I don't know in general (the other answer just posted perhaps gives you exactly what you're after) - but you can reflect this and other methods of course using ILSpy (a little awkward with FSharp code, true) and this eventually yields this function as C#:
internal static a maximumElementAux<a>(SetTree<a> s, a n)
{
while (true)
{
SetTree<a> setTree = s;
if (setTree is SetTree<a>.SetOne)
{
break;
}
if (setTree == null)
{
return n;
}
SetTree<a>.SetNode setNode = (SetTree<a>.SetNode)s;
SetTree<a> arg_23_0 = setNode.item3;
n = setNode.item1;
s = arg_23_0;
}
return ((SetTree<a>.SetOne)s).item;
return n;
}
Okay so this is not exactly 'proper' code in C# terms - but the presence of the while(true)

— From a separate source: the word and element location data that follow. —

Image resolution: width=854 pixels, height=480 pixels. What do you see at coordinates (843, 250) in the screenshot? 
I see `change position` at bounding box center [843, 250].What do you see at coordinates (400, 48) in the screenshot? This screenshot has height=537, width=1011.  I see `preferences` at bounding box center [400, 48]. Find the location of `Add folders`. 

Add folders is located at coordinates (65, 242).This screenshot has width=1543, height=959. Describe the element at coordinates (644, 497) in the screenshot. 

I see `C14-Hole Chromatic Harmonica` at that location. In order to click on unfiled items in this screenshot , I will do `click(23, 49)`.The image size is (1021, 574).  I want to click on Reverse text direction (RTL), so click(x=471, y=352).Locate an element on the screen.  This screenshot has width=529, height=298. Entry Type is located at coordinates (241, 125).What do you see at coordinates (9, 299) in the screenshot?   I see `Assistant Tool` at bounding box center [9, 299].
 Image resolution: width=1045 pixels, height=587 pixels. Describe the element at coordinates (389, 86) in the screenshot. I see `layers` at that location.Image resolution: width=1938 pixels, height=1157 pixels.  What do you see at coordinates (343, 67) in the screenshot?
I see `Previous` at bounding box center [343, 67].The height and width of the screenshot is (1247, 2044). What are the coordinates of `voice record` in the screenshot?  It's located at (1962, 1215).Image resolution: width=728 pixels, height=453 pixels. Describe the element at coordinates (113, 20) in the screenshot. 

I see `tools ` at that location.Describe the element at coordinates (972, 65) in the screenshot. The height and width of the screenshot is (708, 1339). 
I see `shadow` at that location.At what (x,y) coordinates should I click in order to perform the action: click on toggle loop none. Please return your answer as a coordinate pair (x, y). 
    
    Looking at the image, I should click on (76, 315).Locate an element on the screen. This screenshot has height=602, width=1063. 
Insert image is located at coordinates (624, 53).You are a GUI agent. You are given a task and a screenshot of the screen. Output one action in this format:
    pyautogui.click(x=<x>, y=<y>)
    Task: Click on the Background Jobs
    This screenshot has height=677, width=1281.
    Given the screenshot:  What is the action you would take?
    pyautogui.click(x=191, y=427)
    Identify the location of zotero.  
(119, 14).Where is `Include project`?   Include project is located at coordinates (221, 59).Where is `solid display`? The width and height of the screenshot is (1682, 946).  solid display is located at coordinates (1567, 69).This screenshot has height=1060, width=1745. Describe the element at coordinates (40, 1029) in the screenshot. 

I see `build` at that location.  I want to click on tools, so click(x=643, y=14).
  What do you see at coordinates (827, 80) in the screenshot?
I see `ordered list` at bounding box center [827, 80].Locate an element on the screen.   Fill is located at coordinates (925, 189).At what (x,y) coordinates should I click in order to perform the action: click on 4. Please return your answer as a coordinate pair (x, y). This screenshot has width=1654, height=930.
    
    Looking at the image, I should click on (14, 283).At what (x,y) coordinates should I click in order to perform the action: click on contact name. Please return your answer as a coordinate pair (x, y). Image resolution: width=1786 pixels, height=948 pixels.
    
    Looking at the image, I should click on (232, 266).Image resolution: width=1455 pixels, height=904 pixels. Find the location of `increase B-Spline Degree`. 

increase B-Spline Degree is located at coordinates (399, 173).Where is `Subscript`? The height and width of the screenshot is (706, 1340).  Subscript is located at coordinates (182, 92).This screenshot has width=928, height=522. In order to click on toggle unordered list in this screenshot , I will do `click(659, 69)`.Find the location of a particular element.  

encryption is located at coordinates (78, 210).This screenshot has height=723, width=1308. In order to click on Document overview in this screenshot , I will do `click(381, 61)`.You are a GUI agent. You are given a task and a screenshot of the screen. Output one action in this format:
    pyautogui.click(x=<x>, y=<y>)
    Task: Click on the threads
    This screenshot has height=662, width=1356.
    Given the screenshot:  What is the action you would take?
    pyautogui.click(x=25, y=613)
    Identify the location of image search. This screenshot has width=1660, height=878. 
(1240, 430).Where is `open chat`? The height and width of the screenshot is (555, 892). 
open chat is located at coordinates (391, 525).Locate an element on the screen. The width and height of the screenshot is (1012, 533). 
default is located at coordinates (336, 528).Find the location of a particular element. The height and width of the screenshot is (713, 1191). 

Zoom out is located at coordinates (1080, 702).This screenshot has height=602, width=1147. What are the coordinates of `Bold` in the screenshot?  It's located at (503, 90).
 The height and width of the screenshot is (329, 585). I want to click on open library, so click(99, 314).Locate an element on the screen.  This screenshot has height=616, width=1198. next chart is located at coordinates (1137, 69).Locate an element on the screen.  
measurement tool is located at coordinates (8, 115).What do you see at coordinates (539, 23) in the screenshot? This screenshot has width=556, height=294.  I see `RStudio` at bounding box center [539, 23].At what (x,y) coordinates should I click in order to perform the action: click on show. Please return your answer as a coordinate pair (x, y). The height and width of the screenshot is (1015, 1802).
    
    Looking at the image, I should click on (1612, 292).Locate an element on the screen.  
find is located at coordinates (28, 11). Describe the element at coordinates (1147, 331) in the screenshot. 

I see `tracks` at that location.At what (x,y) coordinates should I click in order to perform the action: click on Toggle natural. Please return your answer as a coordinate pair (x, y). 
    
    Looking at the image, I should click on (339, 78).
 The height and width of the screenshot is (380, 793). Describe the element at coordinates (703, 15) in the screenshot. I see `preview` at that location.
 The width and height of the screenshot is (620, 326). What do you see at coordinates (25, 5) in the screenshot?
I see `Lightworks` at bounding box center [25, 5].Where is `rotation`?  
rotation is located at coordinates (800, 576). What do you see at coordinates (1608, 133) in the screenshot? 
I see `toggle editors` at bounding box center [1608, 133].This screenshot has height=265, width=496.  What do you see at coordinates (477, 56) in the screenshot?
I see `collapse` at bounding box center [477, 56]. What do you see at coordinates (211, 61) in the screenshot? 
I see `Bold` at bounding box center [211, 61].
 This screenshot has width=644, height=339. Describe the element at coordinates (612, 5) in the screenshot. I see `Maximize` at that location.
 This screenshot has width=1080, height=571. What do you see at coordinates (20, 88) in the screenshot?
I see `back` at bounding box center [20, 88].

loop implies it can't be O(1) at least; as for what it actually is... well, my head hurts too much to find out :)
This page presents short notes about some key pros & cons for most .NET Collections :
http://geekswithblogs.net/BlackRabbitCoder/archive/2011/06/16/c.net-fundamentals-choosing-the-right-collection-class.aspx
There's no such thing as "complexity of collection classes". Rather, different operations on these collections have different complexities. For instance, adding an element to a Dictionary<K, V>
...
...approaches an O(1) operation. If the capacity must be increased to accommodate the new element, this method becomes an O(n) operation, where n
is Count
.
Whereas retrieving an element from a Dictionary<K, V>
...
...approaches an O(1) operation.
The documentation says it is build on a binary tree, and does not mention tracking the maximum element. If the documentation is correct, that means it should be O( log n). There used to be at least one mistake in the collections documentation (referring to an array-backed data structure as a binary search tree), but that has been corrected.